If you’re using the REPLACE
statement to replace rows in MySQL, but it’s inserting duplicate rows instead, it could be due to one of the following reasons.
Omitting the PRIMARY KEY
or UNIQUE
Index Column
It could be that you’re not including the PRIMARY KEY
or UNIQUE
index column in the values to replace. In this case, the REPLACE
statement will insert a new row instead of replacing an existing one. That’s because it has no PRIMARY KEY
or UNIQUE
index for which to determine which row to replace.
Suppose we create a table and insert data like this:
CREATE TABLE Person
(
PersonId INT NOT NULL PRIMARY KEY AUTO_INCREMENT,
FirstName VARCHAR(20),
LastName VARCHAR(20)
);
INSERT INTO Person( FirstName, LastName ) VALUES( 'Homer', 'Simpson' );
INSERT INTO Person( FirstName, LastName ) VALUES( 'Lisa', 'Simpson' );
INSERT INTO Person( FirstName, LastName ) VALUES( 'Bart', 'Simpson' );
SELECT * FROM Person;
Result:
+----------+-----------+----------+ | PersonId | FirstName | LastName | +----------+-----------+----------+ | 1 | Homer | Simpson | | 2 | Lisa | Simpson | | 3 | Bart | Simpson | +----------+-----------+----------+ 3 rows in set (0.00 sec)
The PersonId
column is the primary key column, and it’s also an AUTO_INCREMENT
column, which means that if we don’t explicitly specify a value for this column it will automatically insert a value that automatically increments with each row.

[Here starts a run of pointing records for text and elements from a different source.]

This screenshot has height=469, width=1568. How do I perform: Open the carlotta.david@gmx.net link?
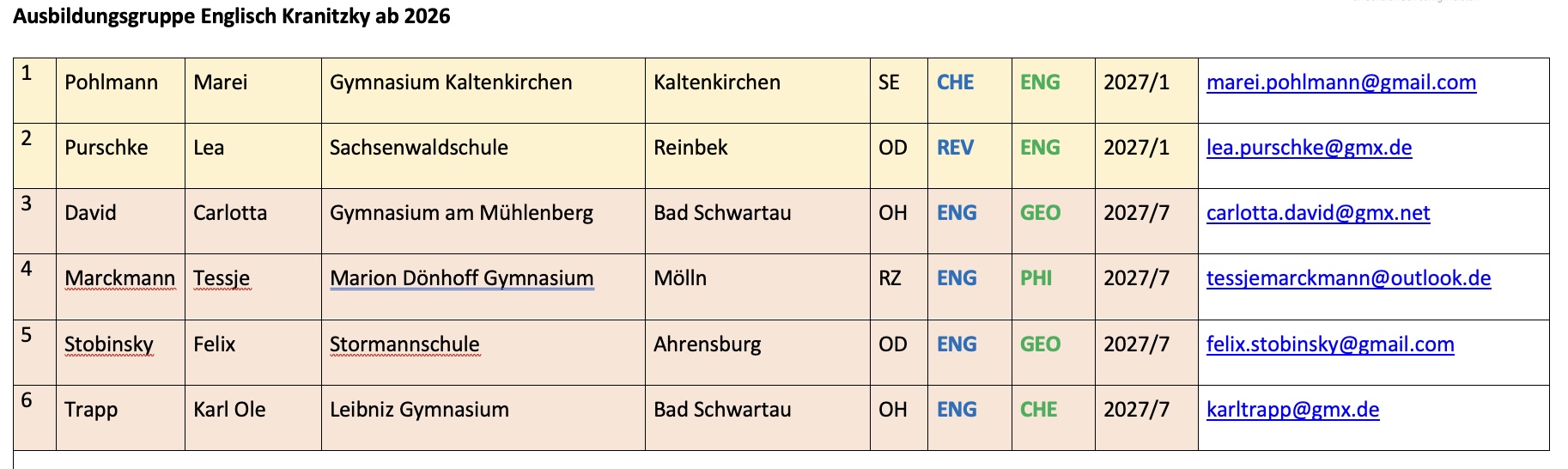click(1317, 213)
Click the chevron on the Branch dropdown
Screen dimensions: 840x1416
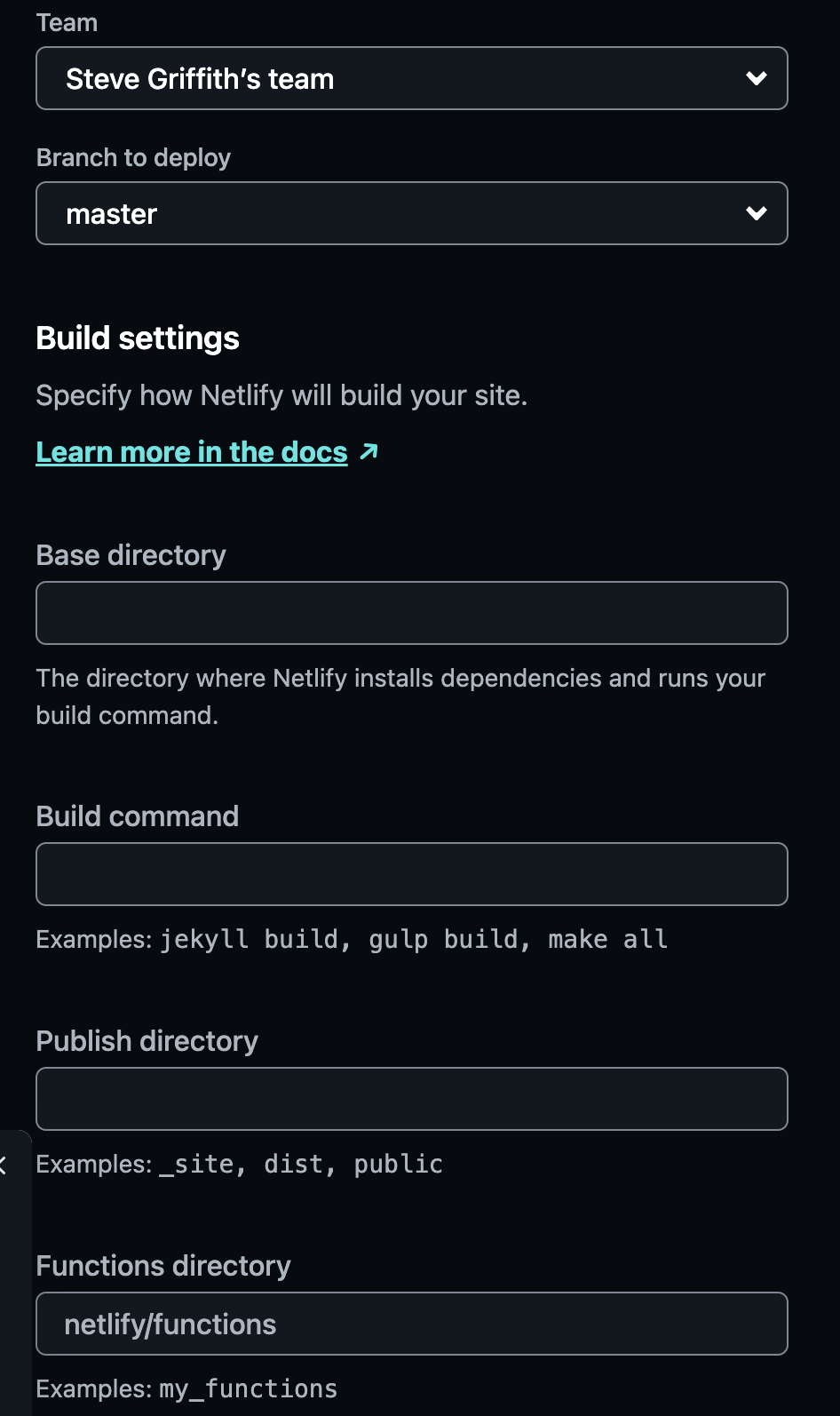pyautogui.click(x=756, y=213)
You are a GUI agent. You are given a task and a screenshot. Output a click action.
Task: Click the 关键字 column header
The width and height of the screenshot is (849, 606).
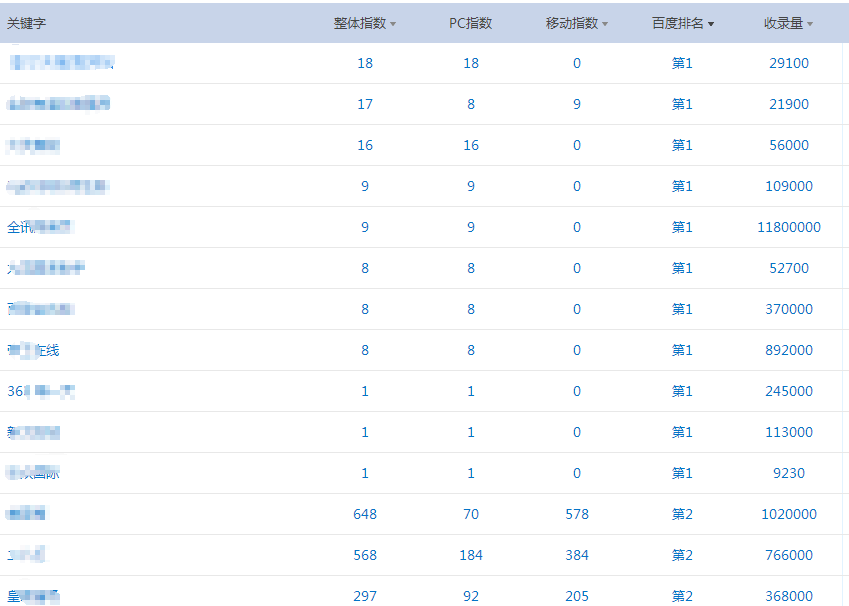(x=27, y=23)
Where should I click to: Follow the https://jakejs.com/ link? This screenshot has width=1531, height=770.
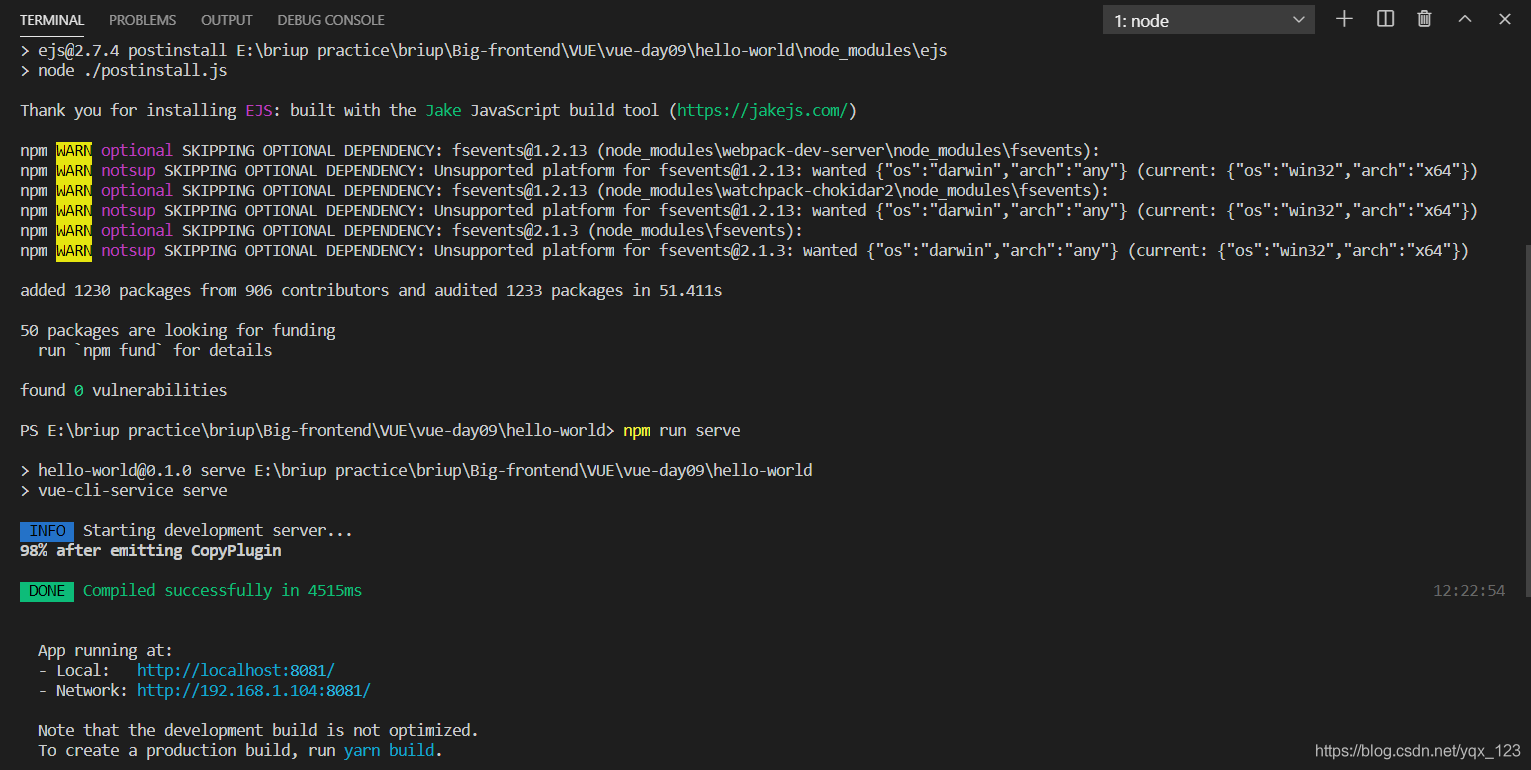(x=763, y=110)
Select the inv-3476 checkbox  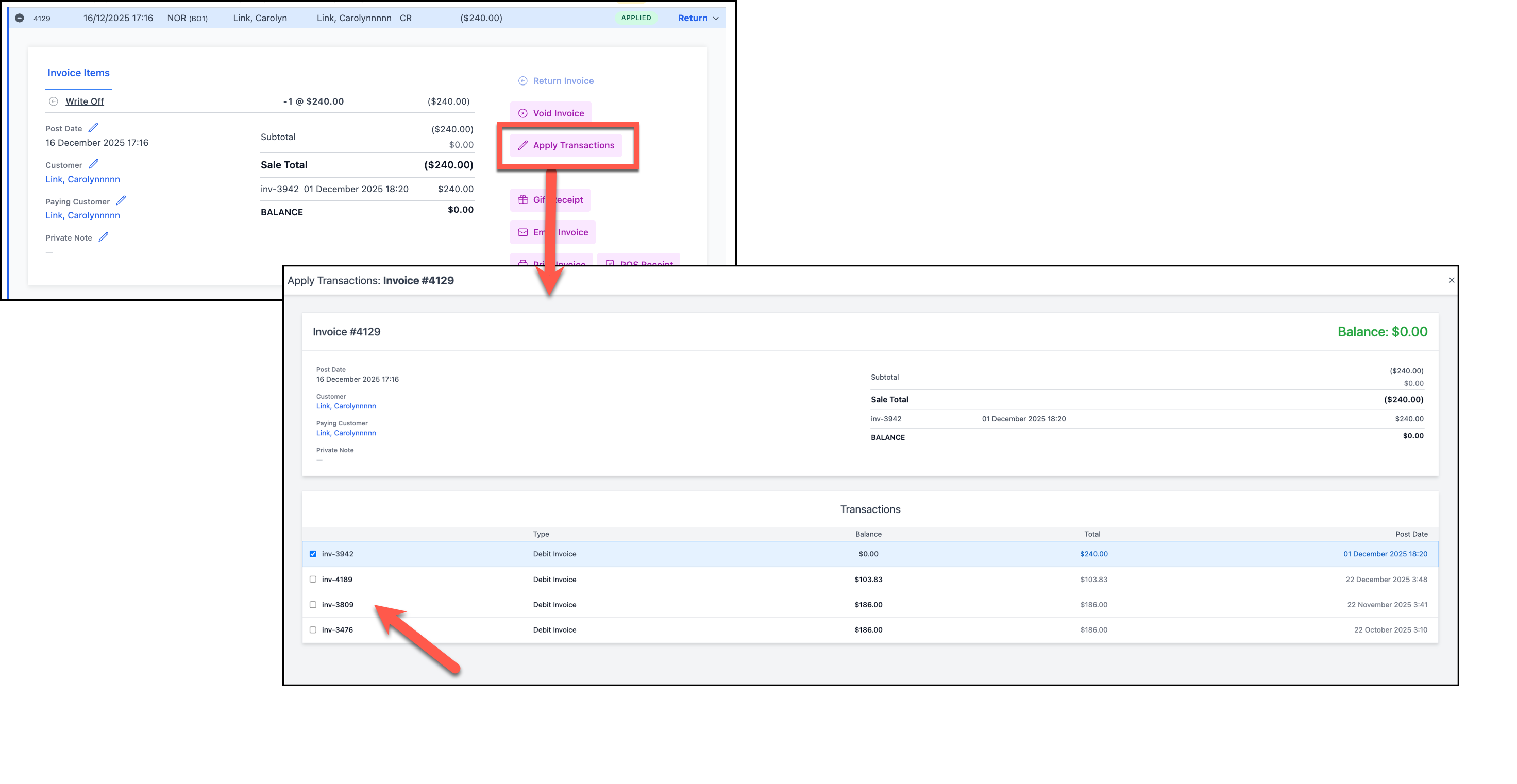[x=313, y=630]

Let’s do that with the REPLACE
statement. Let’s say we want to replace Bart Simpson
with Sideshow Bob
but we forget to specify a value for the primary key column:
REPLACE INTO Person( FirstName, LastName ) VALUES( 'Sideshow', 'Bob' );
SELECT * FROM Person;
Result:
+----------+-----------+----------+ | PersonId | FirstName | LastName | +----------+-----------+----------+ | 1 | Homer | Simpson | | 2 | Lisa | Simpson | | 3 | Bart | Simpson | | 4 | Sideshow | Bob | +----------+-----------+----------+ 4 rows in set (0.00 sec)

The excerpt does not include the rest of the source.